Recipe: roast chicken
This past weekend we had roast chicken for dinner in which I finally got off my bum and took pictures. I had a fear of roasting until two or three years ago. That is in large part because I didn’t know what roasting was. One of my favorite cooking magazines is Fine Cooking by Taunton Press. It’s not just the pretty pictures (you can probably tell that I’m a visual person), but I like that they don’t advertise diamonds, luxury cars, cruises, and other things I can’t cook with. They had a lovely spread on how to roast a chicken or two and just like that, I was ready to roast.
Roast chicken is a basic in any cook’s repertoire, and it tastes fantabulous for very little effort. My official taste tester jumps up and down when he sees roast chicken appear on our weekly menu. I just wish I had learned about it earlier, but there is no time for regrets in life! I generally start the day before with a straightforward salt rub of salt, pepper, garlic, and lemon zest.
mix and match as you see fit
This gets rubbed all over the chicken – don’t be shy. And just like the soy sauce chicken, I prefer an organic chicken because it is less fatty and the flavor is superior to conventional. Be sure to gently get under the skin on the breast and rub the salt mix around in there. Next, I take half of the lemon that I zested, and place it in the cavity of the chicken.
rub a dub dub
half a lemon in the cavity
At this point, the chicken should be placed on a rack over a large dish and refrigerated, uncovered for several hours – anywhere from 4 to 24, but I shoot for 24 for maximum flavor. I truss my chicken because my refrigerator is too crowded. Just that the legs wind up kicking the other foods rather unceremoniously if they aren’t tied up.
showing some leg!
After the chicken comes out of the refrigerator, it should rest at room temperature for about 30 minutes. Brushing melted butter over the chicken helps create a wonderful, crispy skin during roasting. I usually untruss the chicken, brush it over with butter, and retruss it. One chicken is too small for my roaster, so I take the rack from the roaster (the only rack I have), and place it in a baking dish – except one bar always sticks out because it is too big for the dish.

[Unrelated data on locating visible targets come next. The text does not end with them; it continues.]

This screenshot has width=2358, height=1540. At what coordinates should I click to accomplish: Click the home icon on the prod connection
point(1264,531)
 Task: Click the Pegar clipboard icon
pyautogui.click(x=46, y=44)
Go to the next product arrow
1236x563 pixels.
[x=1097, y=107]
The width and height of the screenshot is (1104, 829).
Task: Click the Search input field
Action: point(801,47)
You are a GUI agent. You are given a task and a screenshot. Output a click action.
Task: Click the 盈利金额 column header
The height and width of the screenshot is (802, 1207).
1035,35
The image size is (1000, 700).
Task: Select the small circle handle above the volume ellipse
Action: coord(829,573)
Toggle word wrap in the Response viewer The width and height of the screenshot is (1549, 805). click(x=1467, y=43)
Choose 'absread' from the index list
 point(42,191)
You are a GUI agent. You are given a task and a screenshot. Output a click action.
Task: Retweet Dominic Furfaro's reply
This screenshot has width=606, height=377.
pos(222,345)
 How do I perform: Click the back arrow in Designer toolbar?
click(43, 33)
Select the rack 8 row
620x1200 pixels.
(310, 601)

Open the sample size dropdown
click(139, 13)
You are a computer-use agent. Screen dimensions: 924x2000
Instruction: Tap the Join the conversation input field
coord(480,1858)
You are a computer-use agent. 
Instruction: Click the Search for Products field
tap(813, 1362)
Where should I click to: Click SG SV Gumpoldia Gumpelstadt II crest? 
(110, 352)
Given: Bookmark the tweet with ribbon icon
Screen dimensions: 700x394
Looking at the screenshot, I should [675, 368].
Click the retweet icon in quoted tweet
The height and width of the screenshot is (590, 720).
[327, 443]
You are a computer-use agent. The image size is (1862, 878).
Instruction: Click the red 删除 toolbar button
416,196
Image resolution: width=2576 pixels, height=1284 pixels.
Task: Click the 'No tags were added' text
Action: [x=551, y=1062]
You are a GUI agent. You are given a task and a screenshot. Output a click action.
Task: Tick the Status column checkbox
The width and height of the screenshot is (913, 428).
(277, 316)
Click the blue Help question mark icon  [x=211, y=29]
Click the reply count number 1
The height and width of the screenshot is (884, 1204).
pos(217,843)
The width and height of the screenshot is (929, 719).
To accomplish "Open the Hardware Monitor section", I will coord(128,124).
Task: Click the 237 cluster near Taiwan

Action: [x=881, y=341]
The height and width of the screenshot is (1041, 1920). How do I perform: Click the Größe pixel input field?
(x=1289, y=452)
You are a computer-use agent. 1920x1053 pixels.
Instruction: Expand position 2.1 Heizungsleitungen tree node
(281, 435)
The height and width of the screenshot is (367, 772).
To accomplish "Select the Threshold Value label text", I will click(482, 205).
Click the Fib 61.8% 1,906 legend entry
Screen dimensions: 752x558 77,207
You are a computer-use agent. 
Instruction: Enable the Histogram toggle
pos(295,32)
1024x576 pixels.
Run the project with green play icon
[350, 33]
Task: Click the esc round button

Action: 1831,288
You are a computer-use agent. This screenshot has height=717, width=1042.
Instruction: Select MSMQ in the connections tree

just like the title says: use real butter
this chick is ready for the oven
Roast the chicken for about 40 minutes, breast side up, then flip it and roast another 20 minutes or so. The magazine suggests flipping the bird (ha ha ha, I just realized the funny I made there) with two tongs on either end, one arm of each tong on the inside of the bird. When I first began roasting chicken at our altitude, I always undercooked it. Now, I seem to hit a tad high. That’s okay though, because it’s still juicy and delicious – the way chicken ought to be. I aim between 165-170F in the thigh.
the chicken, she is done
Let the bird rest for five or so minutes before you begin carving it up. And as a side note, I sometimes like to chop up some Yukon gold potatoes, toss them with a touch of olive oil, salt, and pepper and layer the bottom of the baking dish with them. These roast beautifully with the chicken and take on the flavor of those remarkable drippings during the roasting process. Unfortunately, on this round I didn’t feel like roasting potatoes and wound up with a smoking oven because the grease splattered all over the inside. What a pain to clean up… That never happened when I roasted potatoes with the chicken. I love the leftovers even more in sandwiches and salads.
roast chicken for dinner
i know what she’s thinking
Fine Cooking #26
1 whole chicken (about 4 lbs.)
1 tsp freshly ground pepper
1 tbsp + 1/2 tsp salt
1/4 cup unsalted butter
other herbs (optional)
Pat the chicken dry and remove the neck and giblets (reserve for later). Grate zest of lemon into a bowl. Combine with 1 tbsp salt and black pepper (and optional herbs). Rub the mixture over the chicken and inside the cavity. Be sure to get under the skin of the breast and rub some of the seasoning there. Cut the lemon in half and stuff half of it in the cavity. Set chicken on a wire rack on a plate or sheet and refrigerate uncovered for at least 4 hours and up to 24 hours. A half hour before you are ready to roast, remove the chicken from the refrigerator, set the oven rack to middle, and preheat to 425°F (higher if at elevation). Brush melted butter over the skin and sprinkle with 1/2 tsp of salt. Truss the bird and set it breast side up on a rack in a roasting pan. (If you have vegetables to roast, you can toss them with some salt, pepper, a little olive oil, and chuck them in the bottom of the pan). Roast until breast is nicely browned, about 40 minutes. Then remove from oven and flip the bird over and continue to roast until thickest part of thigh registers 165-170°F (about 20 minutes more). Let rest for 5 minutes before carving.
*Note: If you save the carcass and other bones, you can dump them in a pot of water with the reserved neck and giblets to make chicken broth.